#### Brief:
Render each line of the records below as a JSON list of strings, one string per line, and omit the blank lines.

#### Records shown:
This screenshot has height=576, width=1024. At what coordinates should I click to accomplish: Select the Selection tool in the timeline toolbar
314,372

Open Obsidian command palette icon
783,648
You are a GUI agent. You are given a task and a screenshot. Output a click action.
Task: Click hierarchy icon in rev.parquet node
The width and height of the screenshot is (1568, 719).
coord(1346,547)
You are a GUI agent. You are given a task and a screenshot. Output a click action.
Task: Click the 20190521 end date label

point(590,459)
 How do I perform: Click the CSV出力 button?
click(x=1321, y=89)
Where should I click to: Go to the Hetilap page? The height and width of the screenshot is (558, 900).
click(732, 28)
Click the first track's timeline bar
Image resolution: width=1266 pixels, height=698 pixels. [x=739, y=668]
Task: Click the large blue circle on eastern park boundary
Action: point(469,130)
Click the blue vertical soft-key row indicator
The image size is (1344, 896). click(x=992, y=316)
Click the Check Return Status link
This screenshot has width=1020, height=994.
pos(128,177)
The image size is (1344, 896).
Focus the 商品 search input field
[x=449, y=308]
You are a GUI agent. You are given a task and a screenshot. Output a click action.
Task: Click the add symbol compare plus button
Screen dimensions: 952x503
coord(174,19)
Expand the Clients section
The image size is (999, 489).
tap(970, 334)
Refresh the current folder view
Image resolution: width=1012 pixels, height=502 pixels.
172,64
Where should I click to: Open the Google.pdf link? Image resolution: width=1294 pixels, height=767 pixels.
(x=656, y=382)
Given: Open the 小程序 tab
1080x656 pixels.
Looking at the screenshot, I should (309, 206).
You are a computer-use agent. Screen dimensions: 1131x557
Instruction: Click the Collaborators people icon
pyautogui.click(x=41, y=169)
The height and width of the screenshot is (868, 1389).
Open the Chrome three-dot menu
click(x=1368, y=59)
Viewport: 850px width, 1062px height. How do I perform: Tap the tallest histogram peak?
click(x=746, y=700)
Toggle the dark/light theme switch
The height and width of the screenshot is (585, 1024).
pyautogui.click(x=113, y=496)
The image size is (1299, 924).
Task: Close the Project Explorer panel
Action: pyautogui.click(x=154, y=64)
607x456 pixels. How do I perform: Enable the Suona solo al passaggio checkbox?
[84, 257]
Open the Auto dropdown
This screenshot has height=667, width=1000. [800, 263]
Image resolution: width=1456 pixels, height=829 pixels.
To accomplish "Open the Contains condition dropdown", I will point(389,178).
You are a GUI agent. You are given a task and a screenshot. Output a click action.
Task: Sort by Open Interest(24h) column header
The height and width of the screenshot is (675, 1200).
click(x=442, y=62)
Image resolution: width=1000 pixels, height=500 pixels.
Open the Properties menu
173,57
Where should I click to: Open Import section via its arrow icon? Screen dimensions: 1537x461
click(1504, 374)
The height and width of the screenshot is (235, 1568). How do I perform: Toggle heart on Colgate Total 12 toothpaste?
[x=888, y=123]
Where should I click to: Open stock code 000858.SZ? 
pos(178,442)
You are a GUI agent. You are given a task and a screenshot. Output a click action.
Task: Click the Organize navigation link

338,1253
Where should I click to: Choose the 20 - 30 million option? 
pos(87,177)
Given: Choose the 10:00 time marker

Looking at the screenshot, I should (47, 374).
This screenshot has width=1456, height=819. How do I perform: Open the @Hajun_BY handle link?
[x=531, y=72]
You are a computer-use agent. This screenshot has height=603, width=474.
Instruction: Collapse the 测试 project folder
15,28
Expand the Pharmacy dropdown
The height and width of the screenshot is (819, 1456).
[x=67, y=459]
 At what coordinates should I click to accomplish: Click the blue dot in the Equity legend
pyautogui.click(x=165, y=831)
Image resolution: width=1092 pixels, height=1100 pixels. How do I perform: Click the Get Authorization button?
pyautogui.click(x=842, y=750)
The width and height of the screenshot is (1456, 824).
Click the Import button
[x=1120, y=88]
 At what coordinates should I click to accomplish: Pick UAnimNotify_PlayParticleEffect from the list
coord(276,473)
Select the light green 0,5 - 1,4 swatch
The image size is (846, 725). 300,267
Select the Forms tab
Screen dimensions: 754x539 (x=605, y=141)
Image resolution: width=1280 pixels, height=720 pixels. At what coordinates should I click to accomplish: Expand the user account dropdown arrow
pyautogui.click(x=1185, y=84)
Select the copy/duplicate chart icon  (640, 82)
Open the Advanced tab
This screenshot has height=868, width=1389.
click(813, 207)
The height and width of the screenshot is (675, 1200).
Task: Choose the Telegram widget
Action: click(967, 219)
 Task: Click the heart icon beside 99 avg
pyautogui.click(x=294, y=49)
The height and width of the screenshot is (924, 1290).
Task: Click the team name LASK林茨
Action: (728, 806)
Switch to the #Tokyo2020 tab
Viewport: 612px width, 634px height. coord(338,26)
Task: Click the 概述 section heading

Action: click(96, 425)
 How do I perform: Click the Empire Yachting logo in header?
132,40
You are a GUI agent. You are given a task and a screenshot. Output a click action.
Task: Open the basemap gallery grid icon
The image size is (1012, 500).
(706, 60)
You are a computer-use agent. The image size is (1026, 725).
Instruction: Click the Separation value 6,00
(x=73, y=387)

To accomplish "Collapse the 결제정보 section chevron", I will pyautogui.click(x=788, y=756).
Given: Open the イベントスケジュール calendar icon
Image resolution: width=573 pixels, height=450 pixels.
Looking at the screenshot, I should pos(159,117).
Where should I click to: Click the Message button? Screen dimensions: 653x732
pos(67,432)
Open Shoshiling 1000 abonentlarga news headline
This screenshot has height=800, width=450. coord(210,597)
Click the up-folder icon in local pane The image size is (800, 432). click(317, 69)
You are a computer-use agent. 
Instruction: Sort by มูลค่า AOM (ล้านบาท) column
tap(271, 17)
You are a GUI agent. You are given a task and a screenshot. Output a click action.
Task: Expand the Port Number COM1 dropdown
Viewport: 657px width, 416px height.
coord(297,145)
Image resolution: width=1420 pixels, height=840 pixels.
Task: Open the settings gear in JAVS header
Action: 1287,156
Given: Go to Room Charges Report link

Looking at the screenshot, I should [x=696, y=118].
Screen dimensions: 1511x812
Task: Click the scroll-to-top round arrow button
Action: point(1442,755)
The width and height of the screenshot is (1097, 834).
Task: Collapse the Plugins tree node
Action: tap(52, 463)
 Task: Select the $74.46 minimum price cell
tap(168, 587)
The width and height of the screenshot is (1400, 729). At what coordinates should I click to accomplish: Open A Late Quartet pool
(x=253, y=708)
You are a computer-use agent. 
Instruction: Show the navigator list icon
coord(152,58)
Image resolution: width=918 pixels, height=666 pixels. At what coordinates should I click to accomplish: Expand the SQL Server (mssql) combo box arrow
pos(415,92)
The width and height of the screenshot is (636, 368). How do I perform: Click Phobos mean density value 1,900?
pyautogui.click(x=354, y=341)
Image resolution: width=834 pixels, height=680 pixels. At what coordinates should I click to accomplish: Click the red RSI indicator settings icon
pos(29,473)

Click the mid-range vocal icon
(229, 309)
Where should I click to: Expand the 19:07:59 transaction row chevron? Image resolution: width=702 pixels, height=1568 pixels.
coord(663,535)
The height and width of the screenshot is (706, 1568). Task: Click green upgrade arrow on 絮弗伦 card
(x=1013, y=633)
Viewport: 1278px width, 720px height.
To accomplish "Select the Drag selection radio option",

#### Result for this task:
[
  "This screenshot has height=576, width=1024. At what coordinates should I click to accomplish: Select the Selection tool in the timeline toolbar",
  "314,372",
  "Open Obsidian command palette icon",
  "783,648",
  "You are a GUI agent. You are given a task and a screenshot. Output a click action.",
  "Task: Click hierarchy icon in rev.parquet node",
  "The width and height of the screenshot is (1568, 719).",
  "coord(1346,547)",
  "You are a GUI agent. You are given a task and a screenshot. Output a click action.",
  "Task: Click the 20190521 end date label",
  "point(590,459)",
  " How do I perform: Click the CSV出力 button?",
  "click(x=1321, y=89)",
  "Where should I click to: Go to the Hetilap page? The height and width of the screenshot is (558, 900).",
  "click(732, 28)",
  "Click the first track's timeline bar",
  "Image resolution: width=1266 pixels, height=698 pixels. [x=739, y=668]",
  "Task: Click the large blue circle on eastern park boundary",
  "Action: point(469,130)",
  "Click the blue vertical soft-key row indicator",
  "The image size is (1344, 896). click(x=992, y=316)",
  "Click the Check Return Status link",
  "This screenshot has width=1020, height=994.",
  "pos(128,177)",
  "The image size is (1344, 896).",
  "Focus the 商品 search input field",
  "[x=449, y=308]",
  "You are a GUI agent. You are given a task and a screenshot. Output a click action.",
  "Task: Click the add symbol compare plus button",
  "Screen dimensions: 952x503",
  "coord(174,19)",
  "Expand the Clients section",
  "The image size is (999, 489).",
  "tap(970, 334)",
  "Refresh the current folder view",
  "Image resolution: width=1012 pixels, height=502 pixels.",
  "172,64",
  "Where should I click to: Open the Google.pdf link? Image resolution: width=1294 pixels, height=767 pixels.",
  "(x=656, y=382)",
  "Given: Open the 小程序 tab",
  "1080x656 pixels.",
  "Looking at the screenshot, I should (309, 206).",
  "You are a computer-use agent. Screen dimensions: 1131x557",
  "Instruction: Click the Collaborators people icon",
  "pyautogui.click(x=41, y=169)",
  "The height and width of the screenshot is (868, 1389).",
  "Open the Chrome three-dot menu",
  "click(x=1368, y=59)",
  "Viewport: 850px width, 1062px height. How do I perform: Tap the tallest histogram peak?",
  "click(x=746, y=700)",
  "Toggle the dark/light theme switch",
  "The height and width of the screenshot is (585, 1024).",
  "pyautogui.click(x=113, y=496)",
  "The image size is (1299, 924).",
  "Task: Close the Project Explorer panel",
  "Action: pyautogui.click(x=154, y=64)",
  "607x456 pixels. How do I perform: Enable the Suona solo al passaggio checkbox?",
  "[84, 257]",
  "Open the Auto dropdown",
  "This screenshot has height=667, width=1000. [800, 263]",
  "Image resolution: width=1456 pixels, height=829 pixels.",
  "To accomplish \"Open the Contains condition dropdown\", I will point(389,178).",
  "You are a GUI agent. You are given a task and a screenshot. Output a click action.",
  "Task: Sort by Open Interest(24h) column header",
  "The height and width of the screenshot is (675, 1200).",
  "click(x=442, y=62)",
  "Image resolution: width=1000 pixels, height=500 pixels.",
  "Open the Properties menu",
  "173,57",
  "Where should I click to: Open Import section via its arrow icon? Screen dimensions: 1537x461",
  "click(1504, 374)",
  "The height and width of the screenshot is (235, 1568). How do I perform: Toggle heart on Colgate Total 12 toothpaste?",
  "[x=888, y=123]",
  "Where should I click to: Open stock code 000858.SZ? ",
  "pos(178,442)",
  "You are a GUI agent. You are given a task and a screenshot. Output a click action.",
  "Task: Click the Organize navigation link",
  "338,1253",
  "Where should I click to: Choose the 20 - 30 million option? ",
  "pos(87,177)",
  "Given: Choose the 10:00 time marker",
  "Looking at the screenshot, I should (47, 374).",
  "This screenshot has width=1456, height=819. How do I perform: Open the @Hajun_BY handle link?",
  "[x=531, y=72]",
  "You are a computer-use agent. This screenshot has height=603, width=474.",
  "Instruction: Collapse the 测试 project folder",
  "15,28",
  "Expand the Pharmacy dropdown",
  "The height and width of the screenshot is (819, 1456).",
  "[x=67, y=459]",
  " At what coordinates should I click to accomplish: Click the blue dot in the Equity legend",
  "pyautogui.click(x=165, y=831)",
  "Image resolution: width=1092 pixels, height=1100 pixels. How do I perform: Click the Get Authorization button?",
  "pyautogui.click(x=842, y=750)",
  "The width and height of the screenshot is (1456, 824).",
  "Click the Import button",
  "[x=1120, y=88]",
  " At what coordinates should I click to accomplish: Pick UAnimNotify_PlayParticleEffect from the list",
  "coord(276,473)",
  "Select the light green 0,5 - 1,4 swatch",
  "The image size is (846, 725). 300,267",
  "Select the Forms tab",
  "Screen dimensions: 754x539 (x=605, y=141)",
  "Image resolution: width=1280 pixels, height=720 pixels. At what coordinates should I click to accomplish: Expand the user account dropdown arrow",
  "pyautogui.click(x=1185, y=84)",
  "Select the copy/duplicate chart icon  (640, 82)",
  "Open the Advanced tab",
  "This screenshot has height=868, width=1389.",
  "click(813, 207)",
  "The height and width of the screenshot is (675, 1200).",
  "Task: Choose the Telegram widget",
  "Action: click(967, 219)",
  " Task: Click the heart icon beside 99 avg",
  "pyautogui.click(x=294, y=49)",
  "The height and width of the screenshot is (924, 1290).",
  "Task: Click the team name LASK林茨",
  "Action: (728, 806)",
  "Switch to the #Tokyo2020 tab",
  "Viewport: 612px width, 634px height. coord(338,26)",
  "Task: Click the 概述 section heading",
  "Action: click(96, 425)",
  " How do I perform: Click the Empire Yachting logo in header?",
  "132,40",
  "You are a GUI agent. You are given a task and a screenshot. Output a click action.",
  "Task: Open the basemap gallery grid icon",
  "The image size is (1012, 500).",
  "(706, 60)",
  "You are a computer-use agent. The image size is (1026, 725).",
  "Instruction: Click the Separation value 6,00",
  "(x=73, y=387)",
  "To accomplish \"Collapse the 결제정보 section chevron\", I will pyautogui.click(x=788, y=756).",
  "Given: Open the イベントスケジュール calendar icon",
  "Image resolution: width=573 pixels, height=450 pixels.",
  "Looking at the screenshot, I should pos(159,117).",
  "Where should I click to: Click the Message button? Screen dimensions: 653x732",
  "pos(67,432)",
  "Open Shoshiling 1000 abonentlarga news headline",
  "This screenshot has height=800, width=450. coord(210,597)",
  "Click the up-folder icon in local pane The image size is (800, 432). click(317, 69)",
  "You are a computer-use agent. ",
  "Instruction: Sort by มูลค่า AOM (ล้านบาท) column",
  "tap(271, 17)",
  "You are a GUI agent. You are given a task and a screenshot. Output a click action.",
  "Task: Expand the Port Number COM1 dropdown",
  "Viewport: 657px width, 416px height.",
  "coord(297,145)",
  "Image resolution: width=1420 pixels, height=840 pixels.",
  "Task: Open the settings gear in JAVS header",
  "Action: 1287,156",
  "Given: Go to Room Charges Report link",
  "Looking at the screenshot, I should [x=696, y=118].",
  "Screen dimensions: 1511x812",
  "Task: Click the scroll-to-top round arrow button",
  "Action: point(1442,755)",
  "The width and height of the screenshot is (1097, 834).",
  "Task: Collapse the Plugins tree node",
  "Action: tap(52, 463)",
  " Task: Select the $74.46 minimum price cell",
  "tap(168, 587)",
  "The width and height of the screenshot is (1400, 729). At what coordinates should I click to accomplish: Open A Late Quartet pool",
  "(x=253, y=708)",
  "You are a computer-use agent. ",
  "Instruction: Show the navigator list icon",
  "coord(152,58)",
  "Image resolution: width=918 pixels, height=666 pixels. At what coordinates should I click to accomplish: Expand the SQL Server (mssql) combo box arrow",
  "pos(415,92)",
  "The width and height of the screenshot is (636, 368). How do I perform: Click Phobos mean density value 1,900?",
  "pyautogui.click(x=354, y=341)",
  "Image resolution: width=834 pixels, height=680 pixels. At what coordinates should I click to accomplish: Click the red RSI indicator settings icon",
  "pos(29,473)",
  "Click the mid-range vocal icon",
  "(229, 309)",
  "Where should I click to: Expand the 19:07:59 transaction row chevron? Image resolution: width=702 pixels, height=1568 pixels.",
  "coord(663,535)",
  "The height and width of the screenshot is (706, 1568). Task: Click green upgrade arrow on 絮弗伦 card",
  "(x=1013, y=633)",
  "Viewport: 1278px width, 720px height.",
  "To accomplish \"Select the Drag selection radio option\","
]